Menanggapi hal itu, Menko Airlangga pun menegaskan bahwa tarif 19 persen yang ramai diperbincangkan tidak diterapkan secara menyeluruh. Ia mencontohkan sektor agrikultur, di mana Indonesia rutin mengimpor berbagai komoditas seperti gandum, kedelai, dan kapas dari AS.
“Selama ini kita membeli sekitar 500.000 ton gandum dari Amerika. Dalam kesepakatan baru, jumlah itu ditingkatkan menjadi 1 juta ton. Ini pembelian yang selalu dilakukan Indonesia dan komoditas pertanian yang diimpor tidak bersaing dengan produksi beras, jadi itu clear,” jelasnya.
Airlangga juga menambahkan bahwa tarif 19 persen hanya dikenakan pada sebagian komponen, bukan keseluruhan produk. “Misalnya, untuk kapas, tarif dikenakan hanya pada komponen biaya manufakturnya. Jadi bukan berarti semuanya 19 persen. Bahkan ada komoditas yang mendapat sweetener, sehingga tarif bisa di bawah 19 persen,” katanya.

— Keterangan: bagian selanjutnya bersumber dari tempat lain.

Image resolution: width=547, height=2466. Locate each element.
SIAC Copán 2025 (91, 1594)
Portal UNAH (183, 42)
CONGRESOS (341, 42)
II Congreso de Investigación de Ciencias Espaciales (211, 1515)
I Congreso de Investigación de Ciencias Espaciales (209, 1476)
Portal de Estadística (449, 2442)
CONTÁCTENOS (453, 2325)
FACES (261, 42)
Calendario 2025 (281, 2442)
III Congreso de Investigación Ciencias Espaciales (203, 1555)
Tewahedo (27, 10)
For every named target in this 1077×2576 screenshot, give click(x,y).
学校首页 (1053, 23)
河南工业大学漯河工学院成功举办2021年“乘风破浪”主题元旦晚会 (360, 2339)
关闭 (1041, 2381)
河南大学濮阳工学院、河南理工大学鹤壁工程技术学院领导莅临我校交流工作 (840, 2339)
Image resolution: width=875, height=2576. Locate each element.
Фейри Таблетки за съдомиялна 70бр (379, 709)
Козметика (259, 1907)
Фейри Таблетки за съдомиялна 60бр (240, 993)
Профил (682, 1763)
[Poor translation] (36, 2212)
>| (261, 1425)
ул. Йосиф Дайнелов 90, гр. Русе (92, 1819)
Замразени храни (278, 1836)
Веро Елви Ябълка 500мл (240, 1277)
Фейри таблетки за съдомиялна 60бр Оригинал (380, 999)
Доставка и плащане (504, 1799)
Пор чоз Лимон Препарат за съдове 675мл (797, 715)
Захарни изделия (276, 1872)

Ia juga menegaskan bahwa tarif tersebut tidak hanya diberlakukan terhadap Indonesia. Negara-negara lain seperti Jepang pun memiliki skema serupa, di mana Jepang memberikan tarif 0 persen untuk produk AS, namun AS tetap mengenakan tarif 15 persen terhadap produk Jepang. Meski begitu, Jepang tetap berinvestasi besar di AS, yakni sebesar US$ 550 miliar.
Airlangga menyebut bahwa pendekatan Indonesia bahkan menjadi model negosiasi yang direplikasi oleh negara lain. “Amerika justru menyampaikan bahwa Indonesia adalah salah satu negara pertama yang mengajukan paket lengkap secara formal, dan menjadi model untuk negara-negara lain,” ujarnya.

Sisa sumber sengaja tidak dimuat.